I wrote a 3000-word essay for World Politics Review on Uzbekistan’s history as an independent state, the rise of Islam Karimov, the death of Karimov, and the challenges for his successor, Shavkat Mirziyoyev. The essay explains how and why authoritarian leaders backed by force also try to establish popular legitimacy — which may prove difficult given Uzbekistan’s political and economic crises:

Here, Mirziyoyev may run into serious problems. Under Karimov, Uzbekistan’s prosperity declined as its sense of nationhood solidified, with patriotism offered as a balm for persecution and poverty. Under Mirziyoyev, frustrations at the declining quality of life may finally be publicly expressed, for Uzbeks would no longer be insulting Karimov, but his unproven successor.

Critiquing Mirziyoyev is unwise, from a safety perspective, but it is not quite the attack on national identity that critiquing Karimov was. Should Mirziyoyev fail to improve Uzbekistan’s material conditions, he may be accused of insulting Karimov’s legacy, even though he is merely continuing its brutal ways. Karimov created a compelling illusion, and if Mirziyoyev cannot find his role—or construct one for himself—in the national mythos, he may take the fall.

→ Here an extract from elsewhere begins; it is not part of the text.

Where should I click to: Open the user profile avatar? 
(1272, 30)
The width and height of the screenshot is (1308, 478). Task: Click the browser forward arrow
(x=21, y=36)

There has always been a divide between the Uzbekistan presented in propaganda and the Uzbekistan of people’s everyday life, between the laws and protections written in the constitution and the oppressive behavior of officials on the ground. If Uzbekistan continues its downward economic spiral, that split may be represented in another way: between Karimov, the lost Uzbek ideal, and Mirziyoyev, the grim Uzbek reality. There may be calls from the public, perhaps peaceful, perhaps violent, for that reality to change. And should that occur, a new way of being Uzbek, one actually determined by Uzbek citizens, may finally emerge.